Using the listing below, return every line that includes "beside".
· · · · · · ·
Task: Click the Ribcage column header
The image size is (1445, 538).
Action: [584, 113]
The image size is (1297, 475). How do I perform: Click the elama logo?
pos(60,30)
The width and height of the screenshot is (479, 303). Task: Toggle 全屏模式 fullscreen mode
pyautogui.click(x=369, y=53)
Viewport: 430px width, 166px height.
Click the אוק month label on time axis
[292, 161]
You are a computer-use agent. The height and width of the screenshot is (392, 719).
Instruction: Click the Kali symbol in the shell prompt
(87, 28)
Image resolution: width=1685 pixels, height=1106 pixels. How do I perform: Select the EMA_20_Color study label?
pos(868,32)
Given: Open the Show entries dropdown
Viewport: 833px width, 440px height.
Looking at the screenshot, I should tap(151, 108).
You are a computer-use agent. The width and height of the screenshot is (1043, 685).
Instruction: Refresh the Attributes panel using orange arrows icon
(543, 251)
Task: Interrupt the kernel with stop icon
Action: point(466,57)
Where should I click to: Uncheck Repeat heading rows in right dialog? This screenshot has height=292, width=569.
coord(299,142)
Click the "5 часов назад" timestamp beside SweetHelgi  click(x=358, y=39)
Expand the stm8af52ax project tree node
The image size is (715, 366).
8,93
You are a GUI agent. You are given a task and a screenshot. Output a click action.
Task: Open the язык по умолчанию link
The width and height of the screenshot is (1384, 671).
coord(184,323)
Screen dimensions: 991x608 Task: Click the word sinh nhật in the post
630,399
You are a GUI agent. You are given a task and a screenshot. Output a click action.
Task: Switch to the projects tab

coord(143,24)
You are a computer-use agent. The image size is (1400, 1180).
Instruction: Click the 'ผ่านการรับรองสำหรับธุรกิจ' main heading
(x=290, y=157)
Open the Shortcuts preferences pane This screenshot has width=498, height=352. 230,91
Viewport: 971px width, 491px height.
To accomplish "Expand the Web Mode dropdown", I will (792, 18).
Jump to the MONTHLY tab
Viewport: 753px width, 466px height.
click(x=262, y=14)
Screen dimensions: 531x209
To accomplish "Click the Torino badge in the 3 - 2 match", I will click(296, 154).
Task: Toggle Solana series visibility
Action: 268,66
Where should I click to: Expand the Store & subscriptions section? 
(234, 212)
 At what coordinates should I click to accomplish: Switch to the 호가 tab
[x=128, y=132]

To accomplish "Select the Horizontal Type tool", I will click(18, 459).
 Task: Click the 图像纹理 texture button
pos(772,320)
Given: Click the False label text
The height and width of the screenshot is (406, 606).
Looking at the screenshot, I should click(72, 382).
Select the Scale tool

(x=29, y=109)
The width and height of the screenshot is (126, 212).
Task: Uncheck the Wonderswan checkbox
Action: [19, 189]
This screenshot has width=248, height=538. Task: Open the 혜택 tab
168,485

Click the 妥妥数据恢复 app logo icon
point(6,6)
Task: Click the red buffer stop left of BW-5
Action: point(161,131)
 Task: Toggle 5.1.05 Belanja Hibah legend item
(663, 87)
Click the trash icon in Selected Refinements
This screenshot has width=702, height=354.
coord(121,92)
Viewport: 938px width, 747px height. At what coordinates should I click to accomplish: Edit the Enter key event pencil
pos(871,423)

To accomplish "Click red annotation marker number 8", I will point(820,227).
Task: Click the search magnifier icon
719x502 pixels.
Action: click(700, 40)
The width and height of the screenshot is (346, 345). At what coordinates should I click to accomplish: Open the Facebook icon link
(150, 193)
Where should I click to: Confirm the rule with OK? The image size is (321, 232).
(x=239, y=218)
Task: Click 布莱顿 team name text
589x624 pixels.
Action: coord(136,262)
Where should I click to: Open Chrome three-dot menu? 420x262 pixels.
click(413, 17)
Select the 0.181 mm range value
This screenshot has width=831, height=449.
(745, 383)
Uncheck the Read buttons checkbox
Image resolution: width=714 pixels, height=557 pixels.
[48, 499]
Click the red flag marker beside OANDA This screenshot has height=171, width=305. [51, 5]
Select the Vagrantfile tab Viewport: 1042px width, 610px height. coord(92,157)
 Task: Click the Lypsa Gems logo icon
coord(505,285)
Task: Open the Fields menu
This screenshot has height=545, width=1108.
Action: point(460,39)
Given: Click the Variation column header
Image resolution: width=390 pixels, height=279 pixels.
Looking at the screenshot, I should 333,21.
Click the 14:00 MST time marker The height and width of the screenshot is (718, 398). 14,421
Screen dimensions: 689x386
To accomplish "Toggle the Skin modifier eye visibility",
· · · · · · ·
__Written response__
Click the "5 часов назад" timestamp beside SweetHelgi  click(x=358, y=39)
Click the red flag marker beside OANDA This screenshot has height=171, width=305. [51, 5]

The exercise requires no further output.